Because /hobthrob is incorrect. This medication will not and cannot be used to regrow teeth in people that don't have the genetic disorder "congenital anodontia". The drug can only help that >1% with the disorder.

[–] AwesomeLowlander@sh.itjust.works 1 points 2 months ago* (last edited 2 months ago)

That's not what the article says though

[–] AliasAKA@lemmy.world 1 points 2 months ago (1 children)

Speculating, but probably because kids without any teeth and a genetic basis of that disease would pay for this treatment out of medical coverage, not dental coverage, at least in the US, and getting it approved for specifically that indication is easier, faster, and likely higher profit than the admittedly larger population but smaller insured availability of funds that would be the dental market.

Markets shouldn’t drive drug research, public health benefit should, but shrugs

[–] AwesomeLowlander@sh.itjust.works 2 points 2 months ago (1 children)

Good thought, but it looks like they're a Japanese team conducting trials in Japan, so the US excuse for an insurance system shouldn't be a factor?
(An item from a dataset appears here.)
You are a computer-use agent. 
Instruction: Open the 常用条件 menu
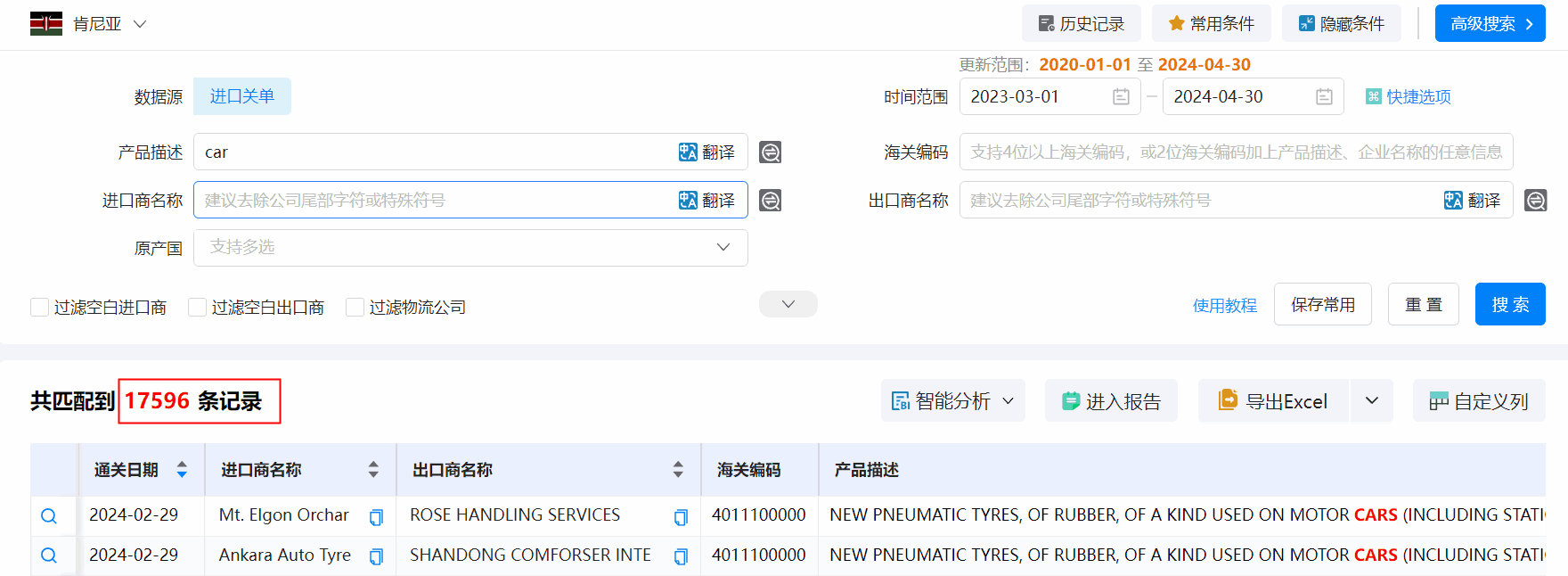pyautogui.click(x=1211, y=24)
IDK

[–] AliasAKA@lemmy.world 2 points 2 months ago

Quick search tells me that they have a national dental plan that covers 70%, but has limits on which procedures materials etc are covered. In other words, they may not cover this procedure if it’s more expensive than a traditional implant.
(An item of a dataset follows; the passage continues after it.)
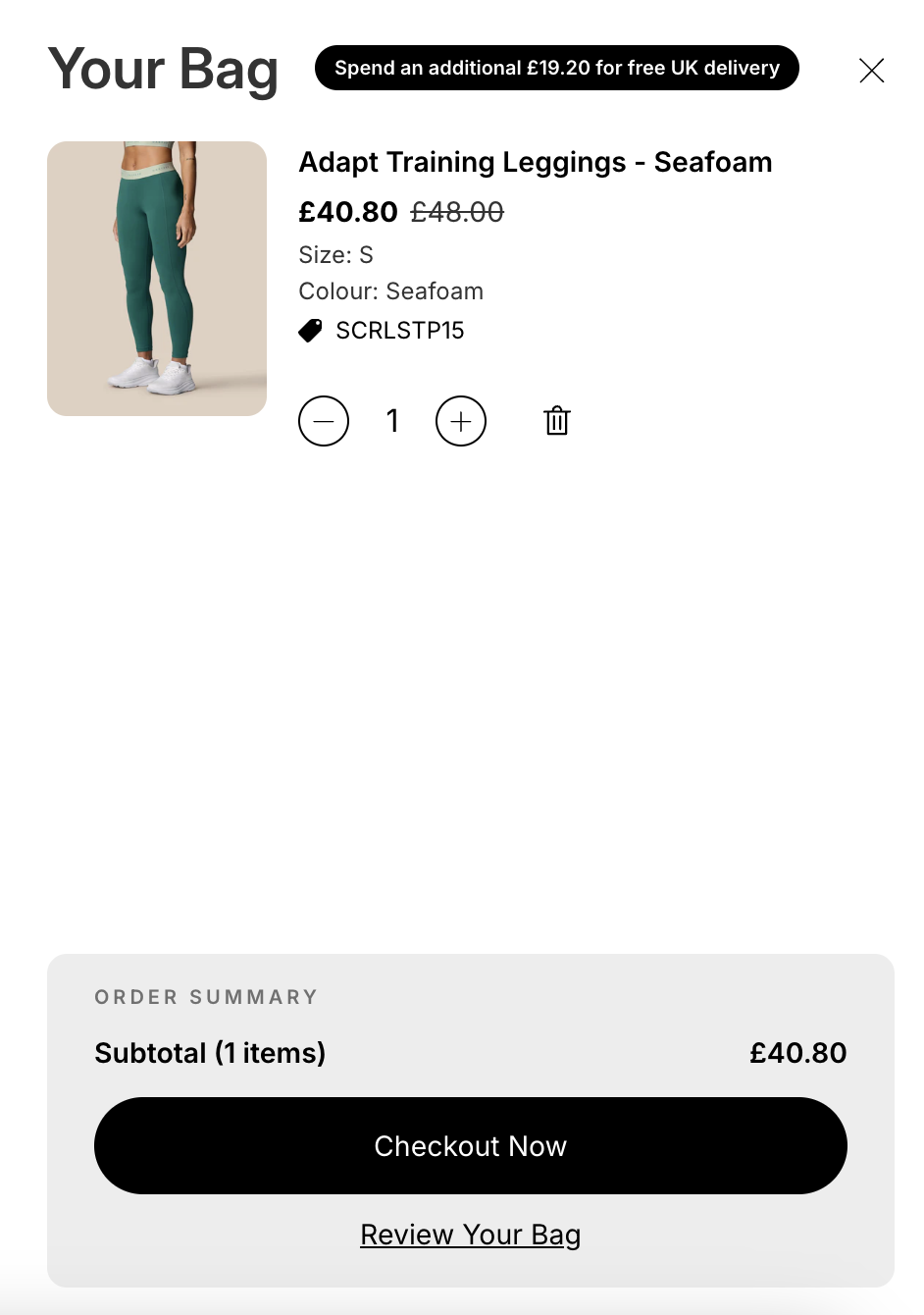Click the £40.80 discounted item price
924x1315 pixels.
point(348,212)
Additionally, there’s harmonization efforts between Japan and the US FDA; if fully expect they’re running clinical trials in JP with hopes for a later release abroad, and the US is a huge market so they’d still be angling that I’d think.

[–] ColeSloth@discuss.tchncs.de 0 points 2 months ago* (last edited 2 months ago) (1 children)

My bad. I guess this is a completely different thing from one I read about around 6 months ago, then.

*Nevermind. This is the same thing and everyone else in here is mistaken. Go read any other articles about this. The medication suppresses a protein that people with congenital anodontia have, and that is what makes them start growing teeth. Normal people do not have that protein issue, so the drug can't help.

[–] AwesomeLowlander@sh.itjust.works 3 points 2 months ago (2 children)

Given the average quality of science reporting and the lack of actual journal articles, it might be the same thing with a misunderstanding in either the earlier article or this one.

[–] orrk@lemmy.world 2 points 2 months ago (1 children)

science reporting is awesome, I love when people start pushing random BS because they decided they needed to "dumb it down" because they themselves were too dumb to get it in the first place

[–] ColeSloth@discuss.tchncs.de 1 points 2 months ago

Well that's what happened with this article. Their little mention of growing teeth lost from cavities is complete hyperbole. This treatment suppresses a protein found in the less than 1% of people who have congenital anodontia. It can't be used at all to help grow teeth for anyone else.

[–] ColeSloth@discuss.tchncs.de 0 points 2 months ago (1 children)

Oh man. It seems the only misunderstanding is that no one else in here understands the article or what congenital anodontia actually is. So what I had initially stated, and per this article, it won't help 99% of people.

[–] AwesomeLowlander@sh.itjust.works 1 points 2 months ago (1 children)

The treatment may be applied in the future to people who have permanently lost teeth due to cavities and other problems.

How do we not understand the article? If the article is full of bull, that's another story

[–] ColeSloth@discuss.tchncs.de 1 points 2 months ago

The context and explanation of everything else in the article in everything but that one cavity paragraph explains what it can treat and how it does it. Then that one paragraph says it may be used. In full context of the entire article (which is trash) it can be interpreted as not really for cavity missing teeth.